Entries from a collection:
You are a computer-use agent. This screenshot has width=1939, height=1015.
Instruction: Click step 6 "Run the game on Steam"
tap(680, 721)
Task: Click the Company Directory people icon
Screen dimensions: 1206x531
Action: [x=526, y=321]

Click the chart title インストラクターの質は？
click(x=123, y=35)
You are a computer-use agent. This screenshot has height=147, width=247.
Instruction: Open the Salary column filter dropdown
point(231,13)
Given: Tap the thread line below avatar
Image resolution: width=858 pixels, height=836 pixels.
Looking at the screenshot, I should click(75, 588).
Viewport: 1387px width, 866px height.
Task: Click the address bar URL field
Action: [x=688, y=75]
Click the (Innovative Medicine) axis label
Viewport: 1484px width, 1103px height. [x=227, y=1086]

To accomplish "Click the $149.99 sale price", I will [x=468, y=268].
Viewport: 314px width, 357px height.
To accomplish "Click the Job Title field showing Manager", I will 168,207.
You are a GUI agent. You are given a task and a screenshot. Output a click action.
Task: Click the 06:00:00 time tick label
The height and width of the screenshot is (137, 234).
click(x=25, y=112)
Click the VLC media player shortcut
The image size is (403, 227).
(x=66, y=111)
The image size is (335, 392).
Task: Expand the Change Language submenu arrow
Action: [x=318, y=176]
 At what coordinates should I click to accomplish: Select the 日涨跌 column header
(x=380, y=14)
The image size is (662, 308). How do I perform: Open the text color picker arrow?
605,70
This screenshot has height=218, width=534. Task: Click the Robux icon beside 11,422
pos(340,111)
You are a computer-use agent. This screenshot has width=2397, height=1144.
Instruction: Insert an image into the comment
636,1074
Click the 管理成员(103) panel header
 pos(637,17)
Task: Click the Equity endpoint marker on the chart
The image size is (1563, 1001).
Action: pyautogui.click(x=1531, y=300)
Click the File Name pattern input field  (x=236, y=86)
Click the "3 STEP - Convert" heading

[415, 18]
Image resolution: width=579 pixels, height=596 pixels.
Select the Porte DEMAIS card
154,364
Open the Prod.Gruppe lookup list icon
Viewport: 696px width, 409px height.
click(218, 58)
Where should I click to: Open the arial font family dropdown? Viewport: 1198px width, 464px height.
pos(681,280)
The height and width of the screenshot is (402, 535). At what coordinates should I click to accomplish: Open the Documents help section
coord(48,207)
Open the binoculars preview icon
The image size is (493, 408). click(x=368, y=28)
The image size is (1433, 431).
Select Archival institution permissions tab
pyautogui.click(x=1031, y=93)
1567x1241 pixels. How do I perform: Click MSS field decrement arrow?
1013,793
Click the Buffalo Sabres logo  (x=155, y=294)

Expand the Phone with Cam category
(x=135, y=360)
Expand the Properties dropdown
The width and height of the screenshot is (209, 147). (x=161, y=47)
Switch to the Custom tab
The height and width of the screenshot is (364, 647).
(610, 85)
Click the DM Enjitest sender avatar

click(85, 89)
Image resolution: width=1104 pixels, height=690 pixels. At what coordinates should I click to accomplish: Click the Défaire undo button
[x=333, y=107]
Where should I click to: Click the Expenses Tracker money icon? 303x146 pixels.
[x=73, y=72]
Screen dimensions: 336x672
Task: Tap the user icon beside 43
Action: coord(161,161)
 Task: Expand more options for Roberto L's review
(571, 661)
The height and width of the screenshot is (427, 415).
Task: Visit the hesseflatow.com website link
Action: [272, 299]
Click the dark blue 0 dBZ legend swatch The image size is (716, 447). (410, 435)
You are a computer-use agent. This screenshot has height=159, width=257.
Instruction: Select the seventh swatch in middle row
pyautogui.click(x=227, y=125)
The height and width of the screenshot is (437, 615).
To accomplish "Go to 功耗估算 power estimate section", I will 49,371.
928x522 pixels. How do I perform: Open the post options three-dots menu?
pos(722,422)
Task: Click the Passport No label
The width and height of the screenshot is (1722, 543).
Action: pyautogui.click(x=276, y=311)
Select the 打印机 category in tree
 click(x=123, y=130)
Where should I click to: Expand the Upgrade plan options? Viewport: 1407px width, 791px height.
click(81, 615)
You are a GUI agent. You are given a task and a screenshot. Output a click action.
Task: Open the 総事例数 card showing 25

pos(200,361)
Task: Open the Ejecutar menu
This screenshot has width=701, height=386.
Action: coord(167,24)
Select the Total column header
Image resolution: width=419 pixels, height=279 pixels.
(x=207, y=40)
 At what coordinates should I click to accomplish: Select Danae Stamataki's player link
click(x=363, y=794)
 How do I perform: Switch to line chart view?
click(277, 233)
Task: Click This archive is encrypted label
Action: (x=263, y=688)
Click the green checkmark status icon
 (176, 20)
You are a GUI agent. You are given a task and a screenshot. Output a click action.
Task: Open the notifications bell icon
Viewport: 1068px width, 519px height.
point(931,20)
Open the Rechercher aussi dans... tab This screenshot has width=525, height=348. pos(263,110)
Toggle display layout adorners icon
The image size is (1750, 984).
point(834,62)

**Set task**
Return every line of the records above, unchanged.

**Correct output**
You are a computer-use agent. This screenshot has width=1939, height=1015.
Instruction: Click step 6 "Run the game on Steam"
tap(680, 721)
Task: Click the Company Directory people icon
Screen dimensions: 1206x531
Action: [x=526, y=321]

Click the chart title インストラクターの質は？
click(x=123, y=35)
You are a computer-use agent. This screenshot has height=147, width=247.
Instruction: Open the Salary column filter dropdown
point(231,13)
Given: Tap the thread line below avatar
Image resolution: width=858 pixels, height=836 pixels.
Looking at the screenshot, I should click(75, 588).
Viewport: 1387px width, 866px height.
Task: Click the address bar URL field
Action: [x=688, y=75]
Click the (Innovative Medicine) axis label
Viewport: 1484px width, 1103px height. [x=227, y=1086]

To accomplish "Click the $149.99 sale price", I will [x=468, y=268].
Viewport: 314px width, 357px height.
To accomplish "Click the Job Title field showing Manager", I will 168,207.
You are a GUI agent. You are given a task and a screenshot. Output a click action.
Task: Click the 06:00:00 time tick label
The height and width of the screenshot is (137, 234).
click(x=25, y=112)
Click the VLC media player shortcut
The image size is (403, 227).
(x=66, y=111)
The image size is (335, 392).
Task: Expand the Change Language submenu arrow
Action: [x=318, y=176]
 At what coordinates should I click to accomplish: Select the 日涨跌 column header
(x=380, y=14)
The image size is (662, 308). How do I perform: Open the text color picker arrow?
605,70
This screenshot has height=218, width=534. Task: Click the Robux icon beside 11,422
pos(340,111)
You are a computer-use agent. This screenshot has width=2397, height=1144.
Instruction: Insert an image into the comment
636,1074
Click the 管理成员(103) panel header
 pos(637,17)
Task: Click the Equity endpoint marker on the chart
The image size is (1563, 1001).
Action: pyautogui.click(x=1531, y=300)
Click the File Name pattern input field  (x=236, y=86)
Click the "3 STEP - Convert" heading

[415, 18]
Image resolution: width=579 pixels, height=596 pixels.
Select the Porte DEMAIS card
154,364
Open the Prod.Gruppe lookup list icon
Viewport: 696px width, 409px height.
click(218, 58)
Where should I click to: Open the arial font family dropdown? Viewport: 1198px width, 464px height.
pos(681,280)
The height and width of the screenshot is (402, 535). At what coordinates should I click to accomplish: Open the Documents help section
coord(48,207)
Open the binoculars preview icon
The image size is (493, 408). click(x=368, y=28)
The image size is (1433, 431).
Select Archival institution permissions tab
pyautogui.click(x=1031, y=93)
1567x1241 pixels. How do I perform: Click MSS field decrement arrow?
1013,793
Click the Buffalo Sabres logo  (x=155, y=294)

Expand the Phone with Cam category
(x=135, y=360)
Expand the Properties dropdown
The width and height of the screenshot is (209, 147). (x=161, y=47)
Switch to the Custom tab
The height and width of the screenshot is (364, 647).
(610, 85)
Click the DM Enjitest sender avatar

click(85, 89)
Image resolution: width=1104 pixels, height=690 pixels. At what coordinates should I click to accomplish: Click the Défaire undo button
[x=333, y=107]
Where should I click to: Click the Expenses Tracker money icon? 303x146 pixels.
[x=73, y=72]
Screen dimensions: 336x672
Task: Tap the user icon beside 43
Action: coord(161,161)
 Task: Expand more options for Roberto L's review
(571, 661)
The height and width of the screenshot is (427, 415).
Task: Visit the hesseflatow.com website link
Action: [272, 299]
Click the dark blue 0 dBZ legend swatch The image size is (716, 447). (410, 435)
You are a computer-use agent. This screenshot has height=159, width=257.
Instruction: Select the seventh swatch in middle row
pyautogui.click(x=227, y=125)
The height and width of the screenshot is (437, 615).
To accomplish "Go to 功耗估算 power estimate section", I will 49,371.
928x522 pixels. How do I perform: Open the post options three-dots menu?
pos(722,422)
Task: Click the Passport No label
The width and height of the screenshot is (1722, 543).
Action: pyautogui.click(x=276, y=311)
Select the 打印机 category in tree
 click(x=123, y=130)
Where should I click to: Expand the Upgrade plan options? Viewport: 1407px width, 791px height.
click(81, 615)
You are a GUI agent. You are given a task and a screenshot. Output a click action.
Task: Open the 総事例数 card showing 25

pos(200,361)
Task: Open the Ejecutar menu
This screenshot has width=701, height=386.
Action: coord(167,24)
Select the Total column header
Image resolution: width=419 pixels, height=279 pixels.
(x=207, y=40)
 At what coordinates should I click to accomplish: Select Danae Stamataki's player link
click(x=363, y=794)
 How do I perform: Switch to line chart view?
click(277, 233)
Task: Click This archive is encrypted label
Action: (x=263, y=688)
Click the green checkmark status icon
 (176, 20)
You are a GUI agent. You are given a task and a screenshot. Output a click action.
Task: Open the notifications bell icon
Viewport: 1068px width, 519px height.
point(931,20)
Open the Rechercher aussi dans... tab This screenshot has width=525, height=348. pos(263,110)
Toggle display layout adorners icon
The image size is (1750, 984).
point(834,62)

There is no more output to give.